▶ _Exercise instructions_:
Reproduce the lines of the entries below verbatim, starting at the line that contains "will tap(73, 1222)." and ending after the line that contains "(x=57, y=35)". Give only those lines.

╭─ The data

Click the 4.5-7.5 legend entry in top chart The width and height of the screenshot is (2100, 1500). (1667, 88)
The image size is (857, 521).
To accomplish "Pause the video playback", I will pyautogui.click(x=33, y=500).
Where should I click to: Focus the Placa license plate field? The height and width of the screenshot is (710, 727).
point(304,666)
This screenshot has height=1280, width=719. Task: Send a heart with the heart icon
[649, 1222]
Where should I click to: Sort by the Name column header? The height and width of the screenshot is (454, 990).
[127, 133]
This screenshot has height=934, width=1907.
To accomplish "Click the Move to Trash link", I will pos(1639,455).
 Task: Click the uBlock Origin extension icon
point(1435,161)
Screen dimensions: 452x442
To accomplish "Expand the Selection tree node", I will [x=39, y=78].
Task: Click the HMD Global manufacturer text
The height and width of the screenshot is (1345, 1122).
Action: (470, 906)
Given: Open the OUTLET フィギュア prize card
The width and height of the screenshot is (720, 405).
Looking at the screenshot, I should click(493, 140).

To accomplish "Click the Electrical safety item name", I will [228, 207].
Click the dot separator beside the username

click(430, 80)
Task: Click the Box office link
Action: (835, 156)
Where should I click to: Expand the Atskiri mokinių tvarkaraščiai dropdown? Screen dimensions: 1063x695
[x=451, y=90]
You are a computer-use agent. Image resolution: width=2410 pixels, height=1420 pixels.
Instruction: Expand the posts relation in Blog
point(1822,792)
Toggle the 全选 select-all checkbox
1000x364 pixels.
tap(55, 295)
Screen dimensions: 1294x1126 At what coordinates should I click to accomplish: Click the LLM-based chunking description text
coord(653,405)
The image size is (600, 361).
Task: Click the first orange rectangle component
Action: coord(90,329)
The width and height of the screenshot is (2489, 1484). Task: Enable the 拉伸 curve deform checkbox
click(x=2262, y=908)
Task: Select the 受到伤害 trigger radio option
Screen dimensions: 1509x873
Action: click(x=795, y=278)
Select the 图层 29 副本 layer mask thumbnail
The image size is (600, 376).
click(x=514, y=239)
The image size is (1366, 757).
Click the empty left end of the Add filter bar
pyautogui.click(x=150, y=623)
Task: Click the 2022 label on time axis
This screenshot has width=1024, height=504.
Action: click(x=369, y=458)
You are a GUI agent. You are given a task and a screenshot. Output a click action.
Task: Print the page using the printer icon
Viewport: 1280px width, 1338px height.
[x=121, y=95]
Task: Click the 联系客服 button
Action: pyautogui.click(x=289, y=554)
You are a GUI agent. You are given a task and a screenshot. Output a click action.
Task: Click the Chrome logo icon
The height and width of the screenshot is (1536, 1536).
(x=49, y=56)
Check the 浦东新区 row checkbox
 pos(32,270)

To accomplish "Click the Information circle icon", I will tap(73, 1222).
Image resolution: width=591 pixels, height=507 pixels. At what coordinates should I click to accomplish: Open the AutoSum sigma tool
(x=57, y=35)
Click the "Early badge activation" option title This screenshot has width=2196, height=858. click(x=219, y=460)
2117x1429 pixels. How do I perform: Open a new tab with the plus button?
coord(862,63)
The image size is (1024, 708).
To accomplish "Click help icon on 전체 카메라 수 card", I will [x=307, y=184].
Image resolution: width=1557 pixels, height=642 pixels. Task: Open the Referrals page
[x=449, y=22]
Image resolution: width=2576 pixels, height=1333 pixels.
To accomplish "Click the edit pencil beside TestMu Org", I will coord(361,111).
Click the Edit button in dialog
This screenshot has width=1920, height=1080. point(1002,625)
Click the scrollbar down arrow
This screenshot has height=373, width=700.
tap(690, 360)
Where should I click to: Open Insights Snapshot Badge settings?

╰─

▶ _The completed task_:
To accomplish "Click the Information circle icon", I will tap(73, 1222).
Image resolution: width=591 pixels, height=507 pixels. At what coordinates should I click to accomplish: Open the AutoSum sigma tool
(x=57, y=35)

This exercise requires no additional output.